Sunday, September 09, 2007

Congress may support bill to avert VOA cuts

EurAsia.net reports that plans to eliminate the Voice of America’s Uzbek language service are likely to be shelved due to opposition in both houses of the US Congress. The House of Representatives and the Senate have recommended “sufficient funding to fully restore the reductions proposed in the fiscal year 2008″ and “continuing broadcasting which the administration proposed for language service reduction,” including Uzbek.
In June, the House Subcommittee on State, Foreign Operations and Related Programs recommended a budget allocation of $194 million to the Voice of America — $22.5 million more than the station’s 2007 budget and $15.7 million more than the 2008 request from the Board of Broadcasting Governors (BBG) who manages VOA and RFE/RL. In July, the Senate’s Subcommittee for State, Foreign Operations and Related Programs recommended a budget of $187 million for VOA, some $8.7 million more than the 2008 request from the BBG.

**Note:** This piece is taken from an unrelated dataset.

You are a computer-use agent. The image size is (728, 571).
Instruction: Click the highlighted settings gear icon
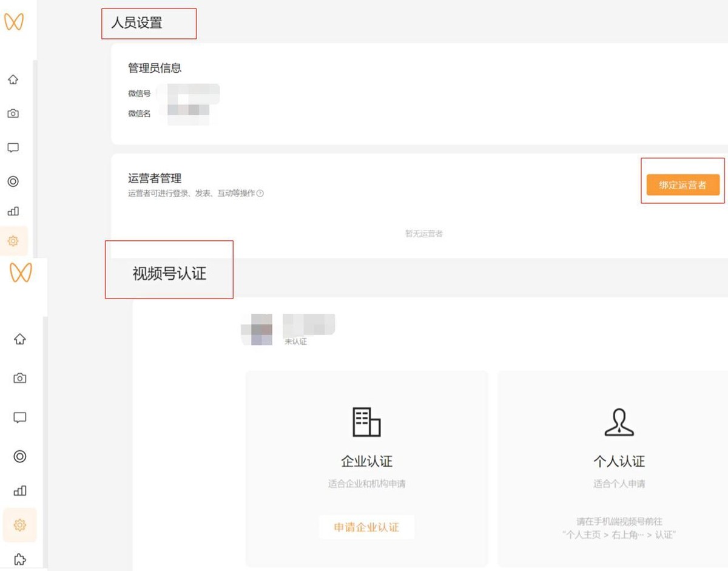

A joint House-Senate conference will address the existing $7 million discrepancy in the two proposed budgets, and come up with a unified spending bill. According to a spokeswoman for the Senate Committee on Appropriations, “the conference committee should definitely happen before Christmas. We can’t say exactly when, but the sooner the better. Senator [Robert] Byrd, [a West Virginia Democrat and the committee’s chairman], is anxious to get the bill through.”